§ **Data**:
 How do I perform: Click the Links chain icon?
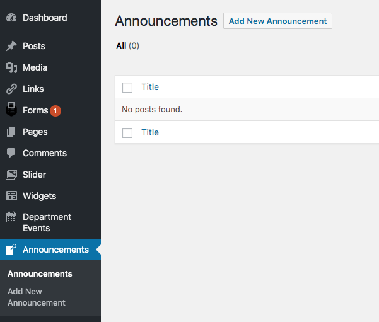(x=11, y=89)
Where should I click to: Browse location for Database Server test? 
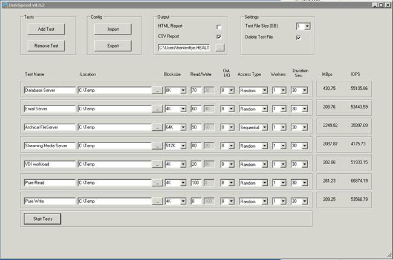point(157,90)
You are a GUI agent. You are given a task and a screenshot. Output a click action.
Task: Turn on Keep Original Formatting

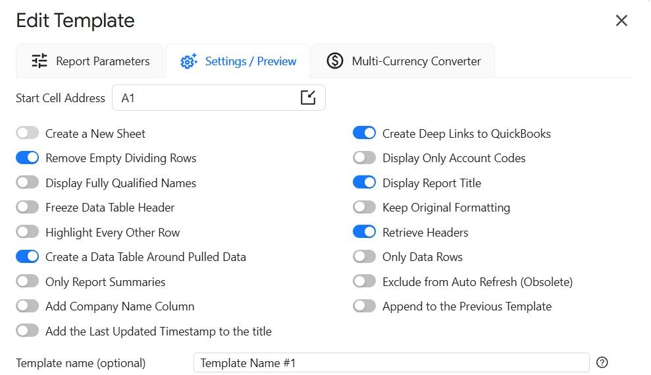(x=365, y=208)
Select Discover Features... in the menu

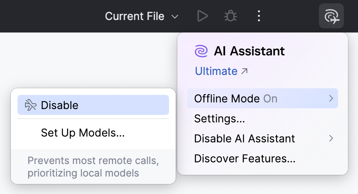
==
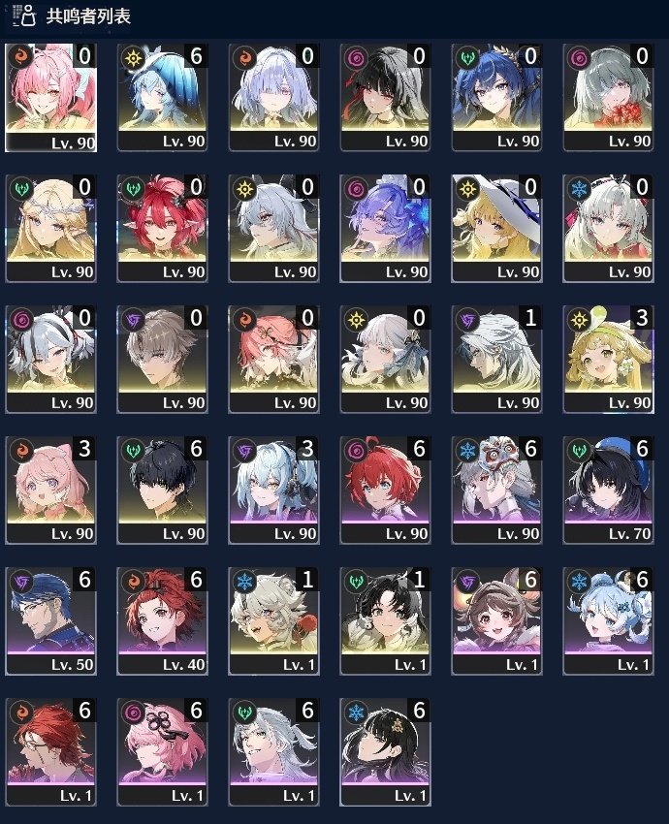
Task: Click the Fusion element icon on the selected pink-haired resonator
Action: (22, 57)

§ **What to work on**: Output exactly the stretch of the listing that begins at the line containing "Task: Turn on Keep Original Formatting" and ends at the line containing "Select Discover Features... in the menu", both kept. Omit pictures and everything else.

§ **Response to the exercise**:
Task: Turn on Keep Original Formatting

(x=365, y=208)
Select Discover Features... in the menu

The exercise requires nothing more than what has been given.